Relapse happens in three stages: emotional, mental, and physical. The process can start weeks or months before you start to drink or use drugs again.

You’re at risk of relapsing during each of these three phases:

  • Emotional relapse. During this phase, you’re not thinking about using, but your thoughts and behaviors are setting you up for a relapse. You’re isolating yourself and keeping your emotions bottled up. You feel anxious and angry. You’re not eating or sleeping well.
  • Mental relapse. In this phase, you’re at war with yourself. Part of you wants to use, and part of you doesn’t.
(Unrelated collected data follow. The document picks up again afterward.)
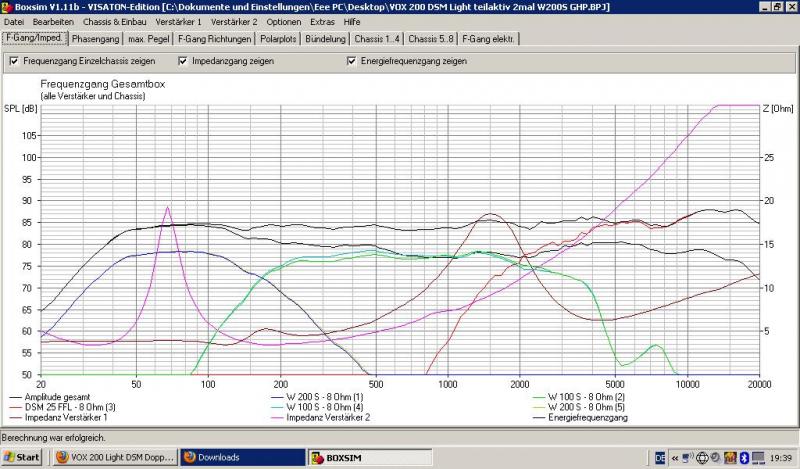Uncheck Frequenzgang Einzelchassis zeigen checkbox
800x469 pixels.
(x=13, y=61)
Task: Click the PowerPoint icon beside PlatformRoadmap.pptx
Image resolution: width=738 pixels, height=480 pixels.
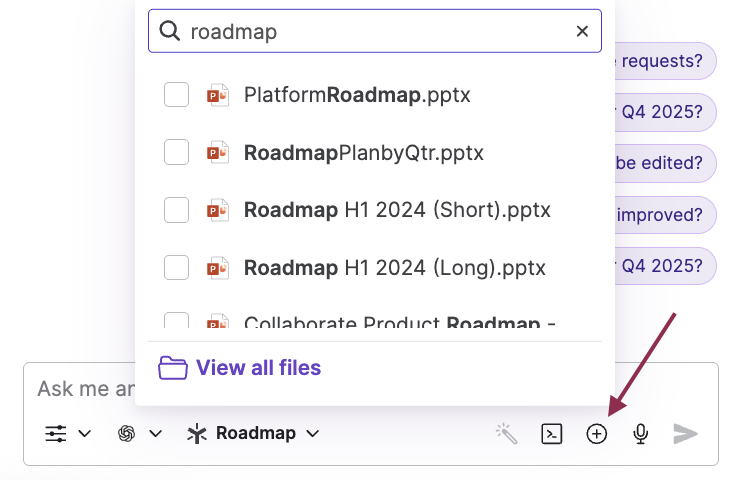Action: click(x=218, y=96)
You’re thinking about the people and places associated with using and the good times you had when you were drinking or using drugs. You remember only the good from those times, not the bad. You start bargaining with yourself and planning to use again.
  • Physical relapse. This is the phase when you actually start using again. It begins with one lapse — the first drink or pill — and leads back into regular use.

Certain people, places, and situations can drive you back into drinking or using drugs again. Be aware of your triggers so you can avoid them.

Here are some of the most common relapse triggers:

  • withdrawal symptoms
  • bad relationships
  • people who enable you
  • drug supplies (pipes, etc.) and other things that remind you of using
  • places where you used to drink or use drugs
  • loneliness
  • stress
  • poor self-care like not eating, sleeping, or managing stress well

When the urge to use hits, remind yourself why you started down the path to recovery in the first place. Think about how out of control or sick you felt when you were using. Remember the embarrassing things you may have done or the people you may have hurt.

Focus on how much better your life will be once you stop using drugs or alcohol for good. Think about what’s driving you to quit, such as rebuilding damaged relationships, keeping a job, or getting healthy again.

Don’t try to recover by yourself. Getting support will make the process much easier.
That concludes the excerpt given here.